11. Review of Coordinate Reference Systems#

In this chapter, we will review Coordinate Reference Systems, and how to work with them in Python.

Attribution The content of this lecture are modified from three excellent sources: Introduction to Geospatial Raster and Vector Data with Python from Software Carpentry; Intro to Coordinate Reference Systems in Python from Earth Lab CU Boulder; Why do Coordinate Systems Matter from Anything Mapping.

11.1. Coordinate Reference Systems (CRS)#

We use coordinate systems to define the location of objects in space. In a 2-dimensional space, such a system consists of two values (typically names X ad Y). In higher dimensional spaces, we define extra coordinates to represent each dimension.

To define location of objects on the Earth surface, we also need to define a coordinate system. But in this case, the Earth surface is round and we need a coordinate system that adapts to its shape. When we make maps on paper or on a flat computer screen, we move from a 3-dimensional space (the globe) to a 2-dimensional space.

- - -

- OBJECTIVE
Continue the passage on coordinate reference systems above, starting right after its last sentence.

- - -

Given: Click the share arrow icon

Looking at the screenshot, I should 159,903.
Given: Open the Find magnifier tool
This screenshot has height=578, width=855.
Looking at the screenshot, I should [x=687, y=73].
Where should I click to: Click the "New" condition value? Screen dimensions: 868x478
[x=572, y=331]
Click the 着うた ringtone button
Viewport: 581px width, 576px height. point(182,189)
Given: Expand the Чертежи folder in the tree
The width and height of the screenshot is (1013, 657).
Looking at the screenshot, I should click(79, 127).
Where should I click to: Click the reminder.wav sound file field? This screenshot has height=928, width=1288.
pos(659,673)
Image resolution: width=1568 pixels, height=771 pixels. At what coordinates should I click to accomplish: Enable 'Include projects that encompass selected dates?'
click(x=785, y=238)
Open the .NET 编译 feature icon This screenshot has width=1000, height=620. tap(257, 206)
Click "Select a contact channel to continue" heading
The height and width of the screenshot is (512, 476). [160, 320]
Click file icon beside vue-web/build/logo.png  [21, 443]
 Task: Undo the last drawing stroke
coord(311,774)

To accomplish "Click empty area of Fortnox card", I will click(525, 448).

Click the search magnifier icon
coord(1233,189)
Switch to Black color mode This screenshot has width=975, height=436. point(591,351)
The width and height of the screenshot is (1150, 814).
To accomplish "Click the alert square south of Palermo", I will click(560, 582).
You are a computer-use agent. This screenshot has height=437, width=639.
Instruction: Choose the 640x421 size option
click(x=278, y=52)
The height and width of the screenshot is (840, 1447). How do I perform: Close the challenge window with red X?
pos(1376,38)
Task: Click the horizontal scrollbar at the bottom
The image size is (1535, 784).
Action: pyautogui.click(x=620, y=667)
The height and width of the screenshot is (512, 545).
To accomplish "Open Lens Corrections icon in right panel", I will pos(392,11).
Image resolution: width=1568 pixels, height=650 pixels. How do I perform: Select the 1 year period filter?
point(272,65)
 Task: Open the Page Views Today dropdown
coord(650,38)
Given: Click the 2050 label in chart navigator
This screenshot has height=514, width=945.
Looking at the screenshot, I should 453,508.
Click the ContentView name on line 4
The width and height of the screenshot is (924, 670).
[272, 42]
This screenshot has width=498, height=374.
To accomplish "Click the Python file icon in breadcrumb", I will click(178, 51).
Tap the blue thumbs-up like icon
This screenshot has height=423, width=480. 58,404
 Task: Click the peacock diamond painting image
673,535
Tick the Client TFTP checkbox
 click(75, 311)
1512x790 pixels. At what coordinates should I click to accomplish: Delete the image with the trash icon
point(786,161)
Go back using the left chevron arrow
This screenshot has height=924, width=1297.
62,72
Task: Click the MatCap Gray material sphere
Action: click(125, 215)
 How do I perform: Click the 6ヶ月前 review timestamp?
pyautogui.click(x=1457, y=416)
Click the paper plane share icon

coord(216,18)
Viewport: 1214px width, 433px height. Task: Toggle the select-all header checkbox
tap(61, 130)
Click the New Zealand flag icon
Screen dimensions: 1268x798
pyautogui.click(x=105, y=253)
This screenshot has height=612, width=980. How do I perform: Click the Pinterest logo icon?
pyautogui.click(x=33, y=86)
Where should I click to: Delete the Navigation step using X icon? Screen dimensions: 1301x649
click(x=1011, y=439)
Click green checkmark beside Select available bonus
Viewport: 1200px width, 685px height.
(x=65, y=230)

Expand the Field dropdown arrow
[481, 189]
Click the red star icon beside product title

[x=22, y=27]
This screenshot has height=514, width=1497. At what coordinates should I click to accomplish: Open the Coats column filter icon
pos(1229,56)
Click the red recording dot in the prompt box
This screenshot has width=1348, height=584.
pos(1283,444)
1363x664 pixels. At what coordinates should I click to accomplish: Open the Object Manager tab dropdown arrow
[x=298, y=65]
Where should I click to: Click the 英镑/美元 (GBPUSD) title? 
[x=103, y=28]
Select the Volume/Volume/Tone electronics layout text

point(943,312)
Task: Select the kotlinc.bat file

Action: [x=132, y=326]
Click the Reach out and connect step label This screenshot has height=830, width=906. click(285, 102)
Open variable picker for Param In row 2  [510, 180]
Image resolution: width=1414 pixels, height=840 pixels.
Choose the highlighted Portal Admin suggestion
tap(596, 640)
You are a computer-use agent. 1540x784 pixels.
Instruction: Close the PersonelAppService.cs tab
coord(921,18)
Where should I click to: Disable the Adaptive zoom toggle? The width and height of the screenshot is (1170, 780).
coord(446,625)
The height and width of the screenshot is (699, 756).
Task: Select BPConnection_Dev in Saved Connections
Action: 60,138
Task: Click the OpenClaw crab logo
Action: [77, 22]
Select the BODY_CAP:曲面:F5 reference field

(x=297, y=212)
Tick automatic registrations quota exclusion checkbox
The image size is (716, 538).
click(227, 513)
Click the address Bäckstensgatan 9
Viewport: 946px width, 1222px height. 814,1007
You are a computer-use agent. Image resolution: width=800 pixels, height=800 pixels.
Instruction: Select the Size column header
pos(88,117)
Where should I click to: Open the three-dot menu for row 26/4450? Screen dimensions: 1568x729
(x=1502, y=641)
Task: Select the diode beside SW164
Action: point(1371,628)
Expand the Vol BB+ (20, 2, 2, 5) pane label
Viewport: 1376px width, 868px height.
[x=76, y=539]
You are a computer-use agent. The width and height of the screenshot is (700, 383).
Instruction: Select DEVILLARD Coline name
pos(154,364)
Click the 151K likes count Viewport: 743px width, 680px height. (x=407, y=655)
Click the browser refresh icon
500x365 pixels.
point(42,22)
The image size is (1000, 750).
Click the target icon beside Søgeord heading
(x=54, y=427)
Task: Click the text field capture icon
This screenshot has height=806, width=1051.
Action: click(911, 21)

- - -

- RESPONSE BELOW
A Coordinate Reference System (CRS) defines the “flattening” of data that exists in a 3-D globe space to a 2-D flat space. The CRS also defines the the coordinate system itself. For the purpose of this lecture, we will focus on the components of CRS, and how to define them in your dataset/code.

There are numerous great resources to learn more about CRS and projections. You can check this one from QGIS documentation as an example.

../_images/what-is-a-crs.png

Fig. 11.1 CRS defines the translation between a point on Earth surface and the same location on a flattened 2-D space (source: Intro to Coordinate Reference Systems in Python)#

11.2. Components of a CRS#

11.2.1. Datum#

A model of the shape of the earth. It has angular units (i.e. degrees) and defines the starting point (i.e. where is [0,0]?) so the angles reference a meaningful spot on the earth. Common global datums are WGS84 and NAD83. The WGS84 system uses an Ellipsoid rather than a Geoid. This is a generalized model of the earth, rather than a model of how the earth actually is. This is an important thing to understand when working with Z elevation values in WGS84 because it’s only a representation of the world, not an actual model.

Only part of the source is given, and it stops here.